(Saved entries)
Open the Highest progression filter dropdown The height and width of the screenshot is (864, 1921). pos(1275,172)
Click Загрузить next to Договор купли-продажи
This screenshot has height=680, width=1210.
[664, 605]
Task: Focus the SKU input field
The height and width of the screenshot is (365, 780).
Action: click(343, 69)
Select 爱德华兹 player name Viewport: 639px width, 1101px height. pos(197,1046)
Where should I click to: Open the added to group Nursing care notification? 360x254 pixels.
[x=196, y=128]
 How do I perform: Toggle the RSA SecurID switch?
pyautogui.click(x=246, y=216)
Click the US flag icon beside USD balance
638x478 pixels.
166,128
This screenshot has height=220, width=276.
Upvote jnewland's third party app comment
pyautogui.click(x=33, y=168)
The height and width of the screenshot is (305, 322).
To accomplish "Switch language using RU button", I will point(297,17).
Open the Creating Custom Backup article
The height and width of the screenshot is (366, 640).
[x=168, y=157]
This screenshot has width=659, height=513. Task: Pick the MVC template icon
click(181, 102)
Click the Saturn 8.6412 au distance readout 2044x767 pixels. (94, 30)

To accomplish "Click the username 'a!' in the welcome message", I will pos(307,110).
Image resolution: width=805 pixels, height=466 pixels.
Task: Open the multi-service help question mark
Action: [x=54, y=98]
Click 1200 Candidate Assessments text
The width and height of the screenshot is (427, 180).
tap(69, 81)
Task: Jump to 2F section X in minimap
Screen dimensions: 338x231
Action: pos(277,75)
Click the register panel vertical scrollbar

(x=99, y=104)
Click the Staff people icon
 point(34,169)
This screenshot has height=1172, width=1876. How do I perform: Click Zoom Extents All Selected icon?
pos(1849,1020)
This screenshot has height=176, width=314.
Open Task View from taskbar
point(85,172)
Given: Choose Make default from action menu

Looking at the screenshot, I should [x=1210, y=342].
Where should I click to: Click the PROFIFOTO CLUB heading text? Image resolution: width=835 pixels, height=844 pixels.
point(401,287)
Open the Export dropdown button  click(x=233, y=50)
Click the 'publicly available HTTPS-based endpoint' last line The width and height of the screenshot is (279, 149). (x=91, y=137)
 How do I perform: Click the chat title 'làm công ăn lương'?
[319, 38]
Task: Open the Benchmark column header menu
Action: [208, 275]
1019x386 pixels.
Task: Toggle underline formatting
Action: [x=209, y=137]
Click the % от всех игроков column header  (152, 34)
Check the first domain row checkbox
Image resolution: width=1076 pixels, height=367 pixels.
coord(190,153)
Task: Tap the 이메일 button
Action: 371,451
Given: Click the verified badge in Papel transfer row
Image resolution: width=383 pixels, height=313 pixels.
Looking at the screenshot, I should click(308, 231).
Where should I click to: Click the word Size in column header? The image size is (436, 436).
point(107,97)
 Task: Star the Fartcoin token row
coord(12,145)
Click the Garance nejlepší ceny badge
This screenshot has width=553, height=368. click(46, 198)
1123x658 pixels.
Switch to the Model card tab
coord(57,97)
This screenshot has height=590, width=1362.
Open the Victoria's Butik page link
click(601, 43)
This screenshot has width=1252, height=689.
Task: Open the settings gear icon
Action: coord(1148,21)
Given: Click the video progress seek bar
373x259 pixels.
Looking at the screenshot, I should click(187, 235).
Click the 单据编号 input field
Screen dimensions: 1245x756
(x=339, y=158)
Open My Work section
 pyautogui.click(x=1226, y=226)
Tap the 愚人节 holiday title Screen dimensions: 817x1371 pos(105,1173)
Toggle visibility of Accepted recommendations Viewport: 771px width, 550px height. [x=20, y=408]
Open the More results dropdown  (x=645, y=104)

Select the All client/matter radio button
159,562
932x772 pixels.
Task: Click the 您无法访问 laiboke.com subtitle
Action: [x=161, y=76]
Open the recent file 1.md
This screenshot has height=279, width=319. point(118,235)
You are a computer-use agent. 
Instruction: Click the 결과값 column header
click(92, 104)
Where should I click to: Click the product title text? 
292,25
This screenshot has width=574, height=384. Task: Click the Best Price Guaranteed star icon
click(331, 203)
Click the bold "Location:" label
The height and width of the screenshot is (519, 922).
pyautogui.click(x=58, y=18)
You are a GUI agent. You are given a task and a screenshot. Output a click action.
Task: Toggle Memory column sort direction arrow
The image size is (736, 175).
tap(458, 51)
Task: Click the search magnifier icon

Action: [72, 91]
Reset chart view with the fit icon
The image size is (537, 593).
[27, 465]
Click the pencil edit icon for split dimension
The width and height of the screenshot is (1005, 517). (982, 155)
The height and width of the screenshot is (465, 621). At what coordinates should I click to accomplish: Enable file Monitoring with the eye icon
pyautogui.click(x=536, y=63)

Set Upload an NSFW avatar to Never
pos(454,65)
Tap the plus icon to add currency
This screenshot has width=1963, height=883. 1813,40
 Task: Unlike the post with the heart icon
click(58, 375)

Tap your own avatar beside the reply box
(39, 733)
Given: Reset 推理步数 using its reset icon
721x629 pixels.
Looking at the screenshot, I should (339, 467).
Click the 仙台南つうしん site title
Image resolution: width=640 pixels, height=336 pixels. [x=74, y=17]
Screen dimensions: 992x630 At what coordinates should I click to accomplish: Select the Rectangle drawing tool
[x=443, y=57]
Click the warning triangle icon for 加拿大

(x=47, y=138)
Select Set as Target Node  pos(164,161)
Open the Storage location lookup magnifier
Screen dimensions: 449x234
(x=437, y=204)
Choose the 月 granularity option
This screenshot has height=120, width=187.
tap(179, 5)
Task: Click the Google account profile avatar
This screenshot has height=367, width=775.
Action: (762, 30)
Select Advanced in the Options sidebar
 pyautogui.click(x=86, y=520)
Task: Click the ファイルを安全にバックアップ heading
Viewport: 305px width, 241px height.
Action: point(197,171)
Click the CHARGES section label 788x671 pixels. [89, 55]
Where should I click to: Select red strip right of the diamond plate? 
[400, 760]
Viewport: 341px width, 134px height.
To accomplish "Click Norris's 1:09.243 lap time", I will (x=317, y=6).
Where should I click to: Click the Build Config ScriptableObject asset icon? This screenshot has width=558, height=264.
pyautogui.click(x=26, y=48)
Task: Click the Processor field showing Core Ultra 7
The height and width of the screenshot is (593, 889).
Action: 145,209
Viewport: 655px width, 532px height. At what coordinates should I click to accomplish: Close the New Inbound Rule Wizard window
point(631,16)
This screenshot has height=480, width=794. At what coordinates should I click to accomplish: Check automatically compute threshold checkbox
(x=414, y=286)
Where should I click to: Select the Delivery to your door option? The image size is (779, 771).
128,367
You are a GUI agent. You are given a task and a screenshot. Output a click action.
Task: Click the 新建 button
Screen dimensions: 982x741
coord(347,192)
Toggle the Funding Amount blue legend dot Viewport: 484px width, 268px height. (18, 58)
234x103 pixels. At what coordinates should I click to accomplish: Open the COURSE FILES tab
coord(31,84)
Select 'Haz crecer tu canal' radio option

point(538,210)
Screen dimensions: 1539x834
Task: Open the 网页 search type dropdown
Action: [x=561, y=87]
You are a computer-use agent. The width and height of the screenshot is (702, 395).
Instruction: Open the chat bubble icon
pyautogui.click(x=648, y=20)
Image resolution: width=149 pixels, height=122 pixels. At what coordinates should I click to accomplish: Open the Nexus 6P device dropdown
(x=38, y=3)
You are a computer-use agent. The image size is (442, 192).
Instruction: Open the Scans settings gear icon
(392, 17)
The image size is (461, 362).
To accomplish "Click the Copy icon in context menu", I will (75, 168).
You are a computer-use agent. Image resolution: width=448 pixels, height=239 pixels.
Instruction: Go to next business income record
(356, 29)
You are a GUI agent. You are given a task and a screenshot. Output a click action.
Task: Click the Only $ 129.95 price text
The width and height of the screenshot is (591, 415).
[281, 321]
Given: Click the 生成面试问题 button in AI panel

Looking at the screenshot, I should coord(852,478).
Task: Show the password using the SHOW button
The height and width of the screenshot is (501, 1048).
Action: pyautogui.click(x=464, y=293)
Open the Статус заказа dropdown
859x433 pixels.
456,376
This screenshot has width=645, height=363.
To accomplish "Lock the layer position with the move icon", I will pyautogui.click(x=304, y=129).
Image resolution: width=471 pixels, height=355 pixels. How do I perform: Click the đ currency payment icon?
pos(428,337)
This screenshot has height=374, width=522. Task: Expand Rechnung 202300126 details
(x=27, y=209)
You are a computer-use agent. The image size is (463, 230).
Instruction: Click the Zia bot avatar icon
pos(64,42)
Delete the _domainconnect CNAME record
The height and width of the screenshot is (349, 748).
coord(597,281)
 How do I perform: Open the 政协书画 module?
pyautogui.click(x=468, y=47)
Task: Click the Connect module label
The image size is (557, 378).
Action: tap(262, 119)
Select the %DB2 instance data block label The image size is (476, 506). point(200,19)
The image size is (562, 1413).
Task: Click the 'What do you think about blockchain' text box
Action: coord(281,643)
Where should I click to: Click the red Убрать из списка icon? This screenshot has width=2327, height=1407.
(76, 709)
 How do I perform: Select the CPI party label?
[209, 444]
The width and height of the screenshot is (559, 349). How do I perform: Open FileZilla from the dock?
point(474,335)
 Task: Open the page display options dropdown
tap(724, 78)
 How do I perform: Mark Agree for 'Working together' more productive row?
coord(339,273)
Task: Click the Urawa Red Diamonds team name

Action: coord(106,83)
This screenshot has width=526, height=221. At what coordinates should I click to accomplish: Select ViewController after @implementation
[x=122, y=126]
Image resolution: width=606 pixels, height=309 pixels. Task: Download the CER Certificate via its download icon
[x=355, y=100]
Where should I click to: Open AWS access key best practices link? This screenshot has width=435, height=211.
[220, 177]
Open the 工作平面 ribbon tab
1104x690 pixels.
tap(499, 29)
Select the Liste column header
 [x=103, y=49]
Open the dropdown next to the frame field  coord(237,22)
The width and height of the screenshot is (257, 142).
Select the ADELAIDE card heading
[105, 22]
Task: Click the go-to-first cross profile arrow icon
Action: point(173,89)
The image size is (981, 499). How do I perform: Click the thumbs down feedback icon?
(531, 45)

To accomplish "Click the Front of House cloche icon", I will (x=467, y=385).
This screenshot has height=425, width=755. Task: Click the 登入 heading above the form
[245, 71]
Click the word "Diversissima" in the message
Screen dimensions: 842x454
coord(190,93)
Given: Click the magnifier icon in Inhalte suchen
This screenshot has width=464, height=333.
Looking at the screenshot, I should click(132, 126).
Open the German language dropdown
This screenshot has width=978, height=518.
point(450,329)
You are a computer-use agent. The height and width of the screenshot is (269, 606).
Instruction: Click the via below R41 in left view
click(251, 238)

| Work instructions |
Restate word for word only the lines above from the line containing "Screen dimensions: 982x741" to the line containing "Toggle the Funding", both of them included.

| Task result |
Screen dimensions: 982x741
coord(347,192)
Toggle the Funding Amount blue legend dot Viewport: 484px width, 268px height. (18, 58)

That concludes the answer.